— Hélas, je ne monte pas par-là, se désola-t-elle en lui indiquant le fond de la cour.
— Vous logez dans la cour ?
— Euh... pas vraiment... sous les toits plutôt...
— Ah ! parfait... (Il tirait sur l'anse de son sac qui s'était coincé dans la poignée en laiton.) Ce... Ce doit être bien plaisant...
— Euh... oui, grimaça-t-elle en s'éloignant rapidement, c'est une façon de voir les choses...
— Bonne soirée mademoiselle, lui cria-t-il, et... saluez vos parents pour moi !
Ses parents... Il était taré, ce mec... Elle se souvenait qu'une nuit, puisque c'était toujours au milieu de la nuit qu'elle rentrait habituellement, elle l'avait surpris dans le hall, en pyjama et en bottes de chasse avec une boîte de croquettes à la main. Il était tout retourné et lui demandait si elle n'avait pas vu un chat. Elle répondit par la négative et fit quelques pas avec lui dans la cour à la recherche dudit matou. « Il est comment ? » s'en-quit-elle, « Hélas, je l'ignore... », « Vous ne savez pas comment est votre chat ? » Il se figea : « Pourquoi le saurais-je ? Je n'ai jamais eu de chat, moi ! » Elle était claquée et le planta là en secouant la tête. Ce type était décidément trop flippant.
« Les beaux quartiers... » Elle repensait à la phrase de Carine en gravissant la première marche des cent soixante-douze autres qui la séparaient de son gourbi. Les beaux quartiers, t'as raison... Elle logeait au septième étage de l'escalier de service d'un immeuble cossu qui donnait sur le Champ-de-Mars et, en ce sens oui, on pouvait dire qu'elle habitait un endroit chic puisqu'en se juchant sur un tabouret et en se penchant dangereusement sur la droite, on pouvait apercevoir, c'était exact, le haut de la tour Eiffel.

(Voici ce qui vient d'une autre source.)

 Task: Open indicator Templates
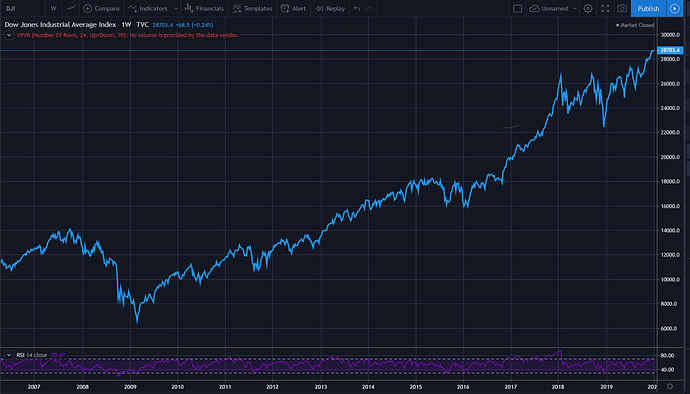tap(253, 8)
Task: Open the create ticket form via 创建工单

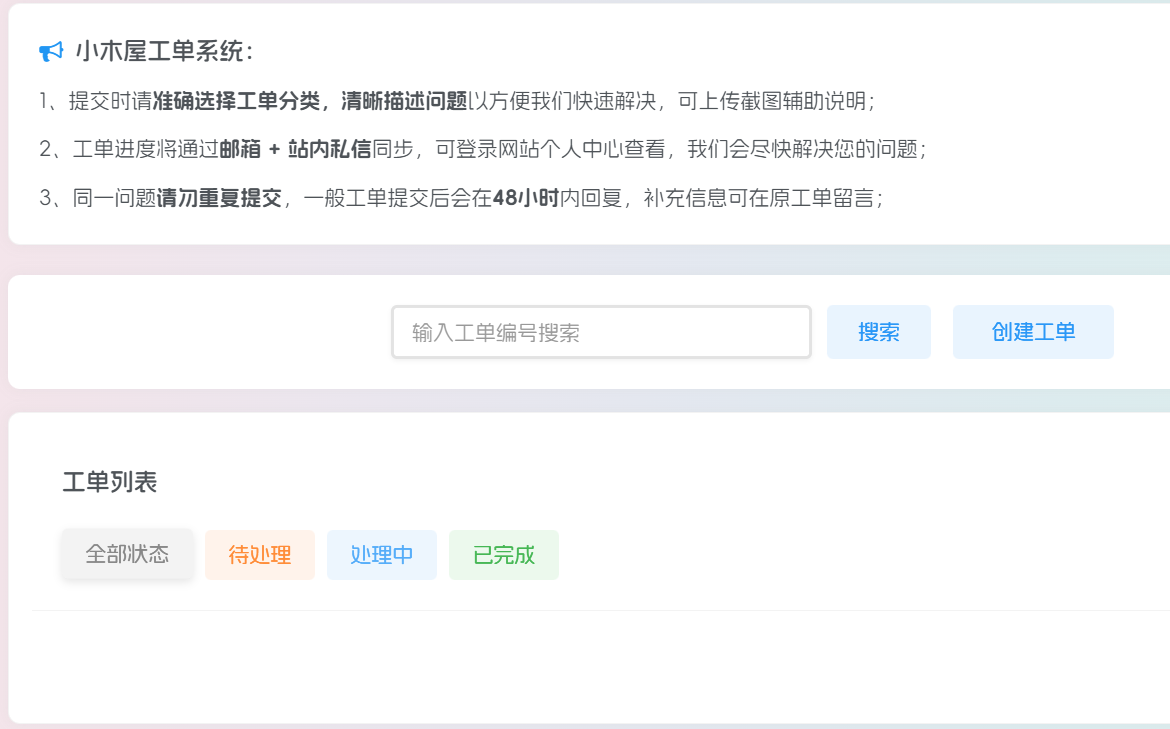Action: (1033, 331)
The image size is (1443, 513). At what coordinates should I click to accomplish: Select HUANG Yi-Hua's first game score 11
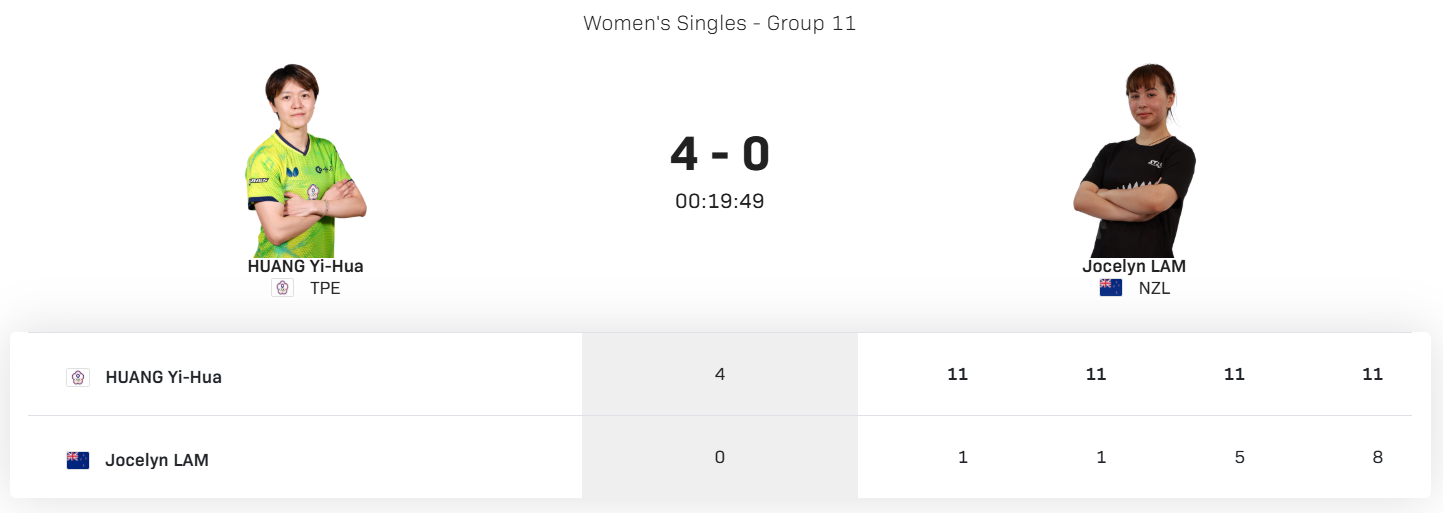click(x=957, y=374)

Mais pour le reste ma cocotte, pour le reste, ce n'était pas vraiment ça...
Elle se tenait à la rampe en crachant ses poumons et en tirant derrière elle ses bouteilles d'eau. Elle essayait de ne pas s'arrêter. Jamais. À aucun étage. Une nuit, cela lui était arrivé et elle n'avait pas pu se relever. Elle s'était assise au quatrième et s'était endormie la tête sur les genoux. Le réveil fut pénible. Elle était frigorifiée et mit plusieurs secondes avant de comprendre où elle se trouvait.

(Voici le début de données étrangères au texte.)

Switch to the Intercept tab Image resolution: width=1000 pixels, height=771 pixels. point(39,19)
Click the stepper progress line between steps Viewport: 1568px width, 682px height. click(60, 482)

Craignant un orage elle avait fermé le vasistas avant de partir et soupira en imaginant la fournaise là-haut... Quand il pleuvait, elle était mouillée, quand il faisait beau comme aujourd'hui, elle étouffait et l'hiver, elle grelottait. Camille connaissait ces conditions climatiques sur le bout des doigts puisqu'elle vivait là depuis plus d'un an. Elle ne se plaignait pas, ce perchoir avait été inespéré et elle se souvenait encore de la mine embarrassée de Pierre Kessler le jour où il poussa la porte de ce débarras devant elle en lui tendant la clef.
C'était minuscule, sale, encombré et providentiel.
Quand il l'avait recueillie une semaine auparavant sur le pas de sa porte, affamée, hagarde et silencieuse, Camille Fauque venait de passer plusieurs nuits dans la rue.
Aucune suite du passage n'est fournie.